◆ Parts of the exercise
1. Summarize the CSX article below in two sentences.
2. According to the CSX article below, what positions will Mr. Hilal continue to hold at the company?
3. State whether each statement agrees with the CSX article below, answering yes or no and quoting the deciding words: (a) Mantle Ridge's position in CSX amounted to about $1 billion. (b) Mr. Hilal will leave the CSX board. (c) CSX bought back about 4.7 million shares.

Activist Investor Behind CSX Overhaul Sells Most of Its Stake
October 21 2019 - 5:17PM
Dow Jones News
By Paul Ziobro and Corrie Driebusch
The activist that shook up CSX Corp. has wound down most of its
investment in the railroad operator, marking an end to a three-year
saga that helped spur a massive overhaul of the U.S. railroad
industry.
Paul Hilal's investment vehicle, Mantle Ridge LP, has sold off
nearly all of its $1 billion position in CSX, according to
securities filings. About 4.7 million shares were bought back by
the railroad.
Mr. Hilal retains ownership of about 3.4 million shares of CSX,
according to a regulatory filing, and he will continue to serve as
a director and vice chairman of the company's board.

◆ Listed entries
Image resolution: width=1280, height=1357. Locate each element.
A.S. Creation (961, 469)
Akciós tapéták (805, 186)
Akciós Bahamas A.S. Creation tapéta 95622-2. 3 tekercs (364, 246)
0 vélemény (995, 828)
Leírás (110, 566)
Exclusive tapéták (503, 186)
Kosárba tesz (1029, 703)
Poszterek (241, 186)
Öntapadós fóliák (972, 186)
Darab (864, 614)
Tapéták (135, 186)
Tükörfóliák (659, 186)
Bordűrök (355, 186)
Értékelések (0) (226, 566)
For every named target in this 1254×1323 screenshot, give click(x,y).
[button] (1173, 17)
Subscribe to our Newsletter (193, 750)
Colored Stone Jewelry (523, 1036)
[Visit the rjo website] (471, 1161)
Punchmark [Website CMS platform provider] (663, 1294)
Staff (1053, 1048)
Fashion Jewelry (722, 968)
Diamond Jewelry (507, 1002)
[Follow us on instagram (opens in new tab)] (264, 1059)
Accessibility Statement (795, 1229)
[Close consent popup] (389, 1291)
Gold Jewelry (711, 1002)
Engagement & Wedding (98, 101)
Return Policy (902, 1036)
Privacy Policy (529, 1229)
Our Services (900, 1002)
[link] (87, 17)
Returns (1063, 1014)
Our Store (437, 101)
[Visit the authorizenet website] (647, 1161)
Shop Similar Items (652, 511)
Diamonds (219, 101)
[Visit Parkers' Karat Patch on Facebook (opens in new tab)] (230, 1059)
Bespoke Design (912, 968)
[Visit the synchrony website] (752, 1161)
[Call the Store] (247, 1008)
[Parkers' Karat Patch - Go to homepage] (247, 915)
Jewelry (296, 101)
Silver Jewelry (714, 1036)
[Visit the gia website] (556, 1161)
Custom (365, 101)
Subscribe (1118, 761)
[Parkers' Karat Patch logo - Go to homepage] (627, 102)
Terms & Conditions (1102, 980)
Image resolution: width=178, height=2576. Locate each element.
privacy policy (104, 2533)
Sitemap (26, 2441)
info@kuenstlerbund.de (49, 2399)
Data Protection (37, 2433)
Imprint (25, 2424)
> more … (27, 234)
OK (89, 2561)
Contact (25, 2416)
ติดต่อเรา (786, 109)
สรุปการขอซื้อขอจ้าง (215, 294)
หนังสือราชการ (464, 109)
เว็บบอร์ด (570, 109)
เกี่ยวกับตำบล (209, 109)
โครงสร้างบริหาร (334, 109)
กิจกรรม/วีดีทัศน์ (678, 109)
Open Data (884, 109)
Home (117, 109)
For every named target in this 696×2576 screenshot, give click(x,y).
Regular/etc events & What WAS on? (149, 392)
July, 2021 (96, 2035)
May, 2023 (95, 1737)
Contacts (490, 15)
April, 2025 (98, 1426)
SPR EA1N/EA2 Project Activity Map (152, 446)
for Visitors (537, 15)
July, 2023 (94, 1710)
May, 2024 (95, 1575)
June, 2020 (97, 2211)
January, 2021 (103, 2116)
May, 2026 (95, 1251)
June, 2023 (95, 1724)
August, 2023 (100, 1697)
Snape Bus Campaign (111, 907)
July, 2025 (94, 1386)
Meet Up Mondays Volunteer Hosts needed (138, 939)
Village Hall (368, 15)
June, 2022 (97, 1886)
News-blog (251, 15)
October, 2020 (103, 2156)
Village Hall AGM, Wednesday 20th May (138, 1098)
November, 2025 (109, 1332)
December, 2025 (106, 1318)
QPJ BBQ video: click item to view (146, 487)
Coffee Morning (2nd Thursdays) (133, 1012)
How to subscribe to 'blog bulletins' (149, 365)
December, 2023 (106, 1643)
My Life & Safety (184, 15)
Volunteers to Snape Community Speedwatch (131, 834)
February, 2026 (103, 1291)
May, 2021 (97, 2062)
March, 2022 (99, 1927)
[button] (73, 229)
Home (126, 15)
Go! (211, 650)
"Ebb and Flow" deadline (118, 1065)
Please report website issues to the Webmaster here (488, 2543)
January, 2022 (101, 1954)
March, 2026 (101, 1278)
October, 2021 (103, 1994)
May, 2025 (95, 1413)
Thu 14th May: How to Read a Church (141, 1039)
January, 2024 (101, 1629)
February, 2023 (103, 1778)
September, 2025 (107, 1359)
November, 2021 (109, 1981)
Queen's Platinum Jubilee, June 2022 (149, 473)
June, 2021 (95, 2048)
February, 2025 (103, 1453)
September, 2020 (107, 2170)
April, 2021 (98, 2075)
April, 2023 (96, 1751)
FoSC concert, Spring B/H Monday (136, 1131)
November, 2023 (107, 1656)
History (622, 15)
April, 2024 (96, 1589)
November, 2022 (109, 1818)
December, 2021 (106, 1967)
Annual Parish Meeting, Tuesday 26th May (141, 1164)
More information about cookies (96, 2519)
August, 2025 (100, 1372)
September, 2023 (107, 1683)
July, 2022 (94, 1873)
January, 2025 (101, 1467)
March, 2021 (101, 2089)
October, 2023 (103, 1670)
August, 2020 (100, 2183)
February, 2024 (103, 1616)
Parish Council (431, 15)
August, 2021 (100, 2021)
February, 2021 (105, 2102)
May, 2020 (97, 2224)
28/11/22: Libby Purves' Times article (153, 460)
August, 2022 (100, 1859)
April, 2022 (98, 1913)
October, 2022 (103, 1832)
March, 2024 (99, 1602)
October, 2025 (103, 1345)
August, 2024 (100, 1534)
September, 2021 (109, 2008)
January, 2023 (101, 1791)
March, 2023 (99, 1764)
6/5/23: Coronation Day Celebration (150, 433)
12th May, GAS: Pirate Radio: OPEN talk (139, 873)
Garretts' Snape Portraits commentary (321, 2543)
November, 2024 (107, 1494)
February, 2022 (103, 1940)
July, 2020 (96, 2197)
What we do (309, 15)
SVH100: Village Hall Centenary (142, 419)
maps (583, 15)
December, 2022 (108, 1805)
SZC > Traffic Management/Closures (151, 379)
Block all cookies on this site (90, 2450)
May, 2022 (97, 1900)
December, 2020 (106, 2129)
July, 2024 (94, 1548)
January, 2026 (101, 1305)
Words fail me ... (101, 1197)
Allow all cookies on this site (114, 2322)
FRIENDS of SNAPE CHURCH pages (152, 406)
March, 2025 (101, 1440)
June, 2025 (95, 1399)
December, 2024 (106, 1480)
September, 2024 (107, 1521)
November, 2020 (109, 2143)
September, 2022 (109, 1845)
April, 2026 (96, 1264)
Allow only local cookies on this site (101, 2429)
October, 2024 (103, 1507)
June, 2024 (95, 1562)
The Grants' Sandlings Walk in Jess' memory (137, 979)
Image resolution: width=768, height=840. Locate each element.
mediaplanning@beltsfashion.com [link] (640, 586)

◆ Answers in order
1. Paul Hilal's investment vehicle, Mantle Ridge LP, has sold nearly all of its $1 billion position in CSX, ending a three-year saga that helped spur a massive overhaul of the U.S. railroad industry. Mr. Hilal still owns about 3.4 million CSX shares and will continue as a director and vice chairman of the company's board.

2. Director and vice chairman of the company's board.

3.
(a) Yes: "nearly all of its $1 billion position in CSX"
(b) No: "he will continue to serve as a director and vice chairman of the company's board"
(c) Yes: "About 4.7 million shares were bought back by the railroad."